È la sorella delle vittima, ma non sta chiusa nella corazza del dolore.
Il dramma che le è cascato addosso ha trasformato la sofferenza in passione e la passione in azione. Elena Cecchettin è ormai un personaggio che va oltre i confini di una famiglia segnata da un lutto terribile.
Elena attacca il vicepremier Matteo Salvini, Elena scrive una lettera al Corriere della sera per denunciare la «cultura del patriarcato», Elena diventa a sua volta il bersaglio del consigliere regionale Stefano Valdegamberi, da cui subito si dissocia il presidente della regione Veneto Luca Zaia.
Le gocce di dolore diventano lacrime di rabbia. Ricorda, senza tentennamenti, «i ricatti emotivi» di Filippo a Giulia e quella volta in cui il futuro assassino mitragliava di messaggi le due sorelle, insieme a Milano ad un concerto.
Nel cratere lasciato dalla scomparsa di Giulia, trova la forza per scrivere una lettera al Corriere della sera che più di uno sfogo sentimentale ha la potenza di un manifesto, l'espressione di una posizione senza spazio per la mediazione: «Turetta viene spesso definito come mostro, invece mostro non è. ..I mostri non sono malati, sono figli sani del patriarcato».
Parole dense e durissime, che finiscono per polarizzare l'opinione pubblica. Parole che potrebbero essere pronunciate da una psicologa, da una studiosa, da un magistrato e invece arrivano dalla villetta di Vigonovo, l'epicentro della tragedia, per di più dopo un'attesa estenuante di giorni in cui la speranza scemava sempre di più ma non voleva morire.

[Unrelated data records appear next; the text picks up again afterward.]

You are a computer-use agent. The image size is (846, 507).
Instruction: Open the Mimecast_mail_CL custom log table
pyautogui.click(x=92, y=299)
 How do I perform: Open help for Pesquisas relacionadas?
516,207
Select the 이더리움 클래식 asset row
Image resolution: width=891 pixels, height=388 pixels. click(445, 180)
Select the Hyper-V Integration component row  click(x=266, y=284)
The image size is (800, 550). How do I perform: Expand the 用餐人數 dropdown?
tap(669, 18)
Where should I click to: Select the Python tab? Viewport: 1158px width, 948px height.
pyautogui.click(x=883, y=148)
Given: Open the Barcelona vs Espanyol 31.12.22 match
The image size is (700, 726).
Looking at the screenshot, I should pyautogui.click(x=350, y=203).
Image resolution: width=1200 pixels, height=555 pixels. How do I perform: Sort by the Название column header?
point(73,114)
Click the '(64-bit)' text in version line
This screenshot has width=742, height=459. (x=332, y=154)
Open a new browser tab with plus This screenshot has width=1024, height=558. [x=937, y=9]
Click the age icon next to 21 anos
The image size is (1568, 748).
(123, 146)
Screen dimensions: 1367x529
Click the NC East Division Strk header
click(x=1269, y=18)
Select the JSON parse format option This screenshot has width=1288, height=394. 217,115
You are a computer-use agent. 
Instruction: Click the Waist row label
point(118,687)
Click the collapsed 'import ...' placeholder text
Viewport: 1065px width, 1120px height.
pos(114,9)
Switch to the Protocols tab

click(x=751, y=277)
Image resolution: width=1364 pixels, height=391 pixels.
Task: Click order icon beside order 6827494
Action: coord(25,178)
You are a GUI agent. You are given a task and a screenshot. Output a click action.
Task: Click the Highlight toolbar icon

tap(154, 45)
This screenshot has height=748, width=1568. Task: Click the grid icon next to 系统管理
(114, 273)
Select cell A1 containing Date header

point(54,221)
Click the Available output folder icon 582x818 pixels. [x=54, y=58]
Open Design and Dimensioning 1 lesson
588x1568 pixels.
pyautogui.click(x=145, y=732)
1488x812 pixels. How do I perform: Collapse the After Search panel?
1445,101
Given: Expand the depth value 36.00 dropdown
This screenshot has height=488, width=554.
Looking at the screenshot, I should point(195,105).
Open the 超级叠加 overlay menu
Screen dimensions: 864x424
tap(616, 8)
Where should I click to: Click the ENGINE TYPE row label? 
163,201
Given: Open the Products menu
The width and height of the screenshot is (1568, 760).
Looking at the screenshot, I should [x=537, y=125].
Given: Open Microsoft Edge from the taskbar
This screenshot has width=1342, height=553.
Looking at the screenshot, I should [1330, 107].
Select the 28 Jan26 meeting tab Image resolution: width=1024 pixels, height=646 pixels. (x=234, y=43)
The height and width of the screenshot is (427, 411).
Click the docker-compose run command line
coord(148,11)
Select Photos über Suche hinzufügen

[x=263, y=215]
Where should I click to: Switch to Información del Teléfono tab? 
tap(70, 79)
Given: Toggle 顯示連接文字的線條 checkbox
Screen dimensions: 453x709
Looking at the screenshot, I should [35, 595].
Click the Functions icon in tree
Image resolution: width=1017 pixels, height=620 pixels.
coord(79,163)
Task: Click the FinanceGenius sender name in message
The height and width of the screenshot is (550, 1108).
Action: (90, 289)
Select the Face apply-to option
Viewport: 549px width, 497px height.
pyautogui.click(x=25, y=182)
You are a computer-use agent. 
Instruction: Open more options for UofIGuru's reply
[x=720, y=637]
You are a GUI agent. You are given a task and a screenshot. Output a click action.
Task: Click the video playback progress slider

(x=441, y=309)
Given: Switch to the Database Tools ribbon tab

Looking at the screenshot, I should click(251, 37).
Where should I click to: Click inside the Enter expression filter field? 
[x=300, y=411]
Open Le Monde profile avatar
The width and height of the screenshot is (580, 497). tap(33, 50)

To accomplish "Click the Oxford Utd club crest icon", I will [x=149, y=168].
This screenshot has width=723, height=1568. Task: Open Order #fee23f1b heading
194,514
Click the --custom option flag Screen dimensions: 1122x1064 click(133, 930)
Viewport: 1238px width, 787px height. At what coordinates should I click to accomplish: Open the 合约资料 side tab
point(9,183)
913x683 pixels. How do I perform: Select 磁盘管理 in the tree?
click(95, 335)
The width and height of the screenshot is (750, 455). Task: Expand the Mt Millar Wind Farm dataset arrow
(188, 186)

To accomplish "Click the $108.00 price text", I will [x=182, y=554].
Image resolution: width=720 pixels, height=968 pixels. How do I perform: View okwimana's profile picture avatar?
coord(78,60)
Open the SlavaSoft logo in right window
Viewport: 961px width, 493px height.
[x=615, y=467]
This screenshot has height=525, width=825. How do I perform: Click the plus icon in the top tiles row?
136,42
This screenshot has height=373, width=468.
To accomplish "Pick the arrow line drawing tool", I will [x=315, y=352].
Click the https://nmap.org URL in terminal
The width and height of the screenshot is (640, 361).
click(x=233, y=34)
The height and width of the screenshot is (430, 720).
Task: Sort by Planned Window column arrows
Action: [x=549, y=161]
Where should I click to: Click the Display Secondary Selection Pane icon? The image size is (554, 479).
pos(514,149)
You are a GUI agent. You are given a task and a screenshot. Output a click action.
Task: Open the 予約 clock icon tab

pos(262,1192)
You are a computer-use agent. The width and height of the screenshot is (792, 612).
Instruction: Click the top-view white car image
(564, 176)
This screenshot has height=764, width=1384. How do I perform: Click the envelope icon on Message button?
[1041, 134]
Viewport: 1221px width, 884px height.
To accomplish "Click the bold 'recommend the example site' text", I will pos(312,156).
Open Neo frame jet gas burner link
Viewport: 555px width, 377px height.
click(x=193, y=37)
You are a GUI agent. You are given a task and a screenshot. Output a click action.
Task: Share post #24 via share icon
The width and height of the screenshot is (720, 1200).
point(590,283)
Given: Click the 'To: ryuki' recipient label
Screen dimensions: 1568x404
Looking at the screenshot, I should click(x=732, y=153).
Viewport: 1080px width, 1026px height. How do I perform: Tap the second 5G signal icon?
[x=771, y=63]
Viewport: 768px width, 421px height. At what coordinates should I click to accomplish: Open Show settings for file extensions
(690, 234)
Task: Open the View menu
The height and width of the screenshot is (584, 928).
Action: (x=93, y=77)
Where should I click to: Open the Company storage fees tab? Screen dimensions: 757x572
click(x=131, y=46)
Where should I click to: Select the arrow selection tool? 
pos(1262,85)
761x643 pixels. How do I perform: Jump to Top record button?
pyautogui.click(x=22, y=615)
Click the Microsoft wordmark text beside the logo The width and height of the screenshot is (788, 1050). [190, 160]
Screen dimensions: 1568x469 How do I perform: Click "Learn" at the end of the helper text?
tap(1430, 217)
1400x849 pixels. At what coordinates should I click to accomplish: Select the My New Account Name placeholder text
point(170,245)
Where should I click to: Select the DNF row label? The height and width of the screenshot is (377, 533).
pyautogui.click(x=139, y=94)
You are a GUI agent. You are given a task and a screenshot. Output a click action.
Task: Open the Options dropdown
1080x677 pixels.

Elena ha 24 anni, studia microbiologia a Vienna, è la prima di tre figli, ha una coscienza civile temprata evidentemente da marce e cortei. Da qui nasce la forza che l'ha portata ad attaccare pure Salvini nelle ore cruciali di quello che poteva sembrare un giallo, ancora senza soluzione: «Se colpevole - aveva affermato lui - nessuno sconto di pena e carcere a vita». Durissima la replica di lei: «Dubita della colpevolezza di Turetta perché bianco, perché di buona famiglia. Anche questa è violenza, violenza di Stato». «Lo Stato - rincara la dose in un'intervista a Repubblica on line - non fa abbastanza per prevenire. Non finanzia adeguatamente i percorsi educativi, l'educazione sessuale e affettiva nelle scuole. Lo Stato è complice perché non condanna apertamente questi episodi, non dice le cose che dovrebbe, non rende sicure le donne. Quando la Francia ha previsto il reato di catcalling, in Italia è sembrata una cosa esagerata. Invece sono queste le decisioni che servono».
Quasi una requisitoria. Fra quotidiani e tv: «Gli uomini devono fare mea culpa, anche chi non ha mai fatto niente, anche chi non ha mai torto un capello» dice dagli schermi de La 7.
Un linguaggio e una postura che ricordano in qualche modo quelli di Ilaria Cucchi: la sua lunghissima e faticosissima battaglia per ottenere la verità sulla morte del fratello Stefano. E naturalmente sui social, dove scorrono veleni e malignità, c'è già chi immagina una sua virata, un domani, verso la politica. Un percorso che lei sembra prendere in considerazione: «Sono una studentessa, mi voglio laureare. Ovviamente non lascerò cadere questa cosa, sono sempre stata attiva politicamente, nel futuro ci metterò il mio impegno. Voglio che quello che è successo a Giulia non sia stato invano». Vedremo presto Elena, che ha già 100mila follower su Instagram, candidata?
Per ora, c'è chi polemizza con lei, senza rispettare il momento che imporrebbe comunque discrezione e compostezza.
E invece il consigliere regionale Stefano Valdegamberi non si trattiene, puntando il dito anche contro i «simboli satanisti» sulle sue felpe: «Le dichiarazioni di Elena mi hanno sollevato dubbi e sospetti che spero i magistrati valutino attentamente. Il suo mi sembra un messaggio ideologico, costruito ad hoc, pronto per la recita». Zaia, nella cui lista Valdegamberi è stato eletto, si «dissocia totalmente».Elena si espone. A costo di dividere.